Work instructions -
Reproduce the listing verbatim, beginning with the line containing "You are a computer-use" and ending with the line containing "point(616,453)".

Material for the task -
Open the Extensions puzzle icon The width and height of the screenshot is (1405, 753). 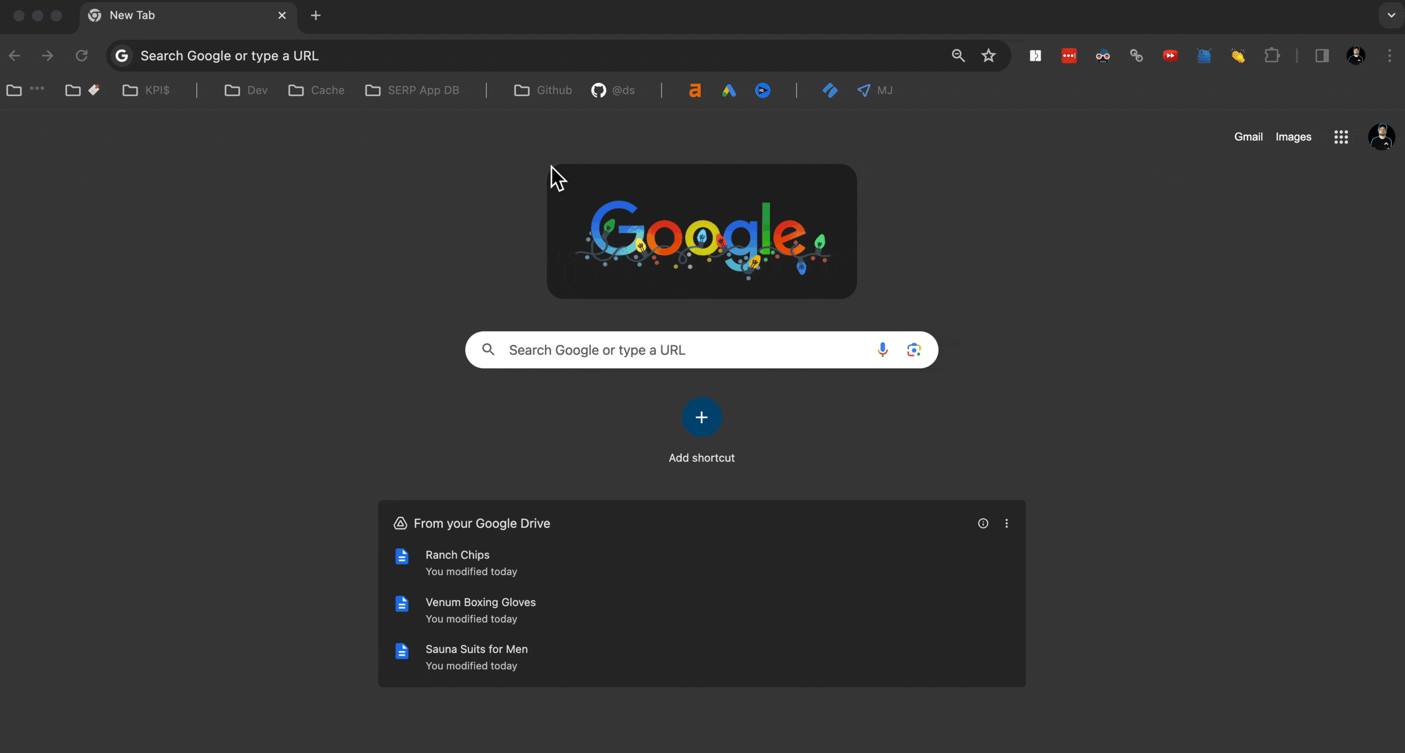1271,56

--

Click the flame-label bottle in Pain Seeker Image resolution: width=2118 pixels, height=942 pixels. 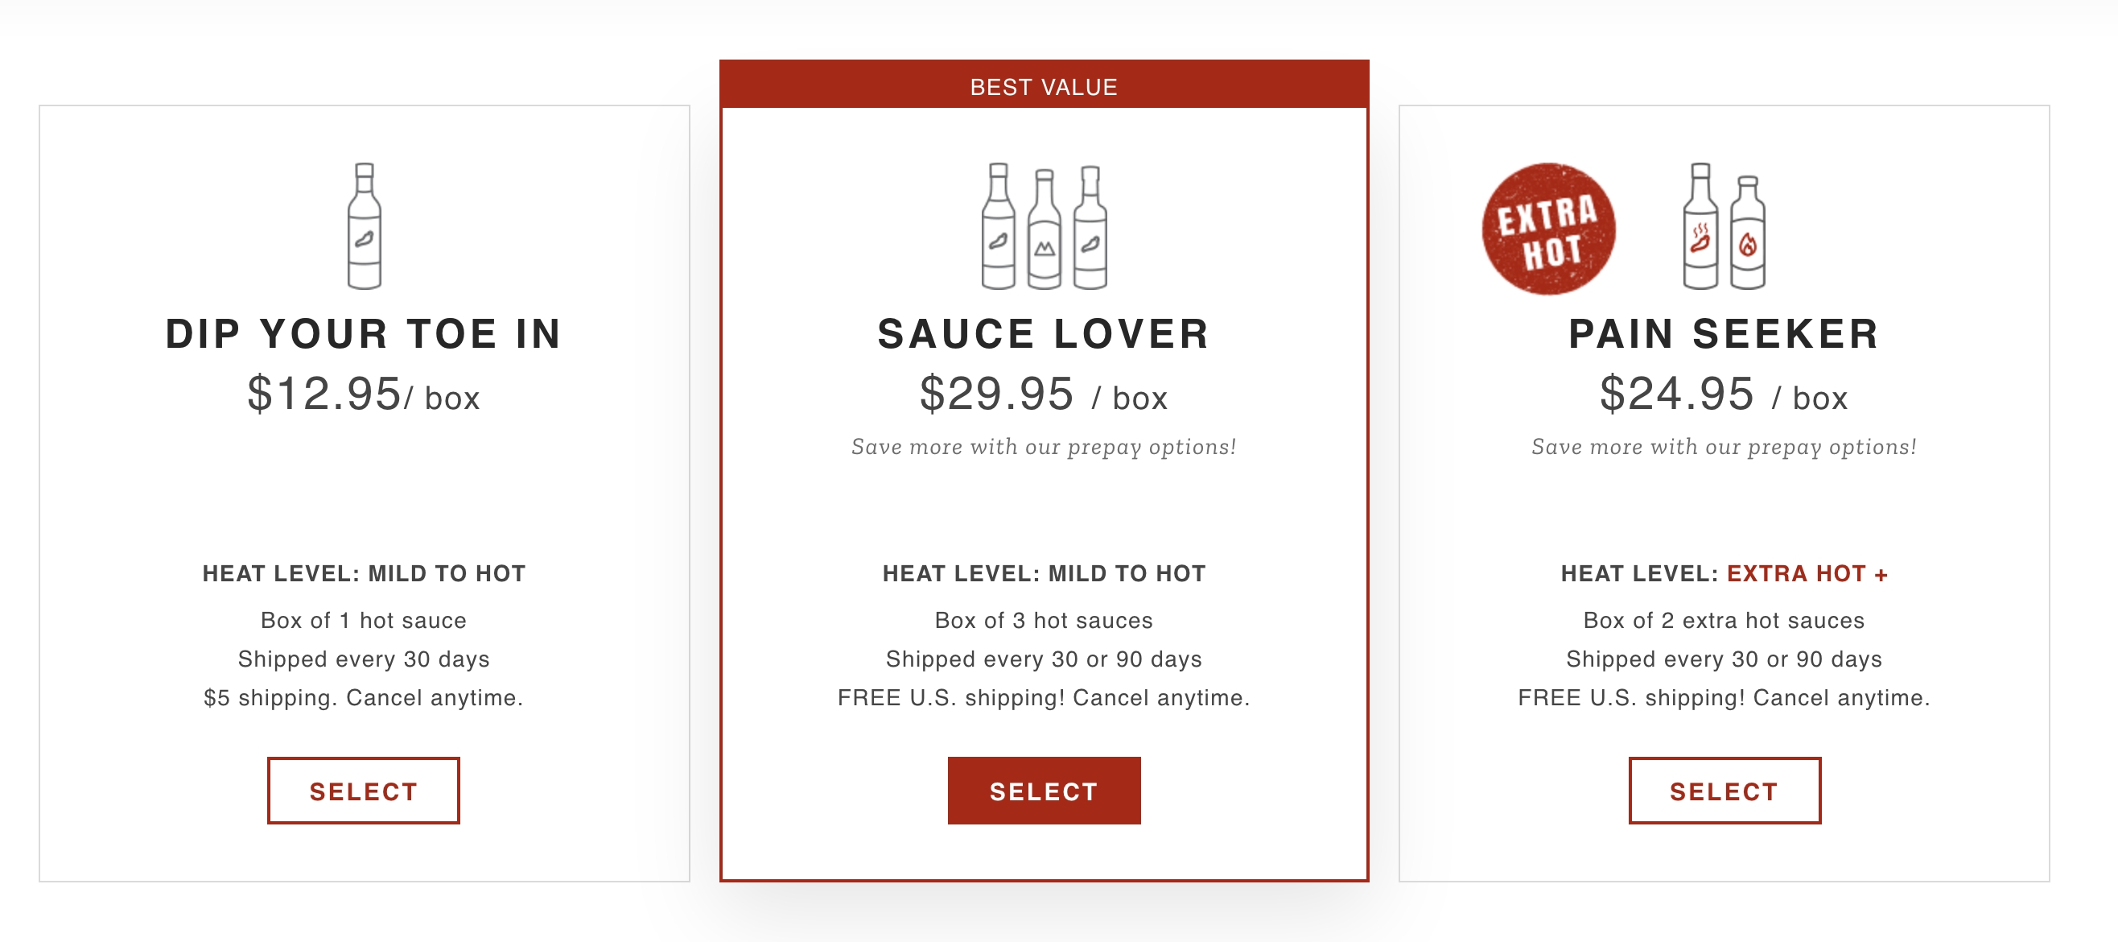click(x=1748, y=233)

* * *

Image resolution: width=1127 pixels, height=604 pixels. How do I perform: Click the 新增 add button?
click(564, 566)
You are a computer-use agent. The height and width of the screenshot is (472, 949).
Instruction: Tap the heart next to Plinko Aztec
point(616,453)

Completed task -
You are a computer-use agent. The height and width of the screenshot is (472, 949).
Instruction: Tap the heart next to Plinko Aztec
point(616,453)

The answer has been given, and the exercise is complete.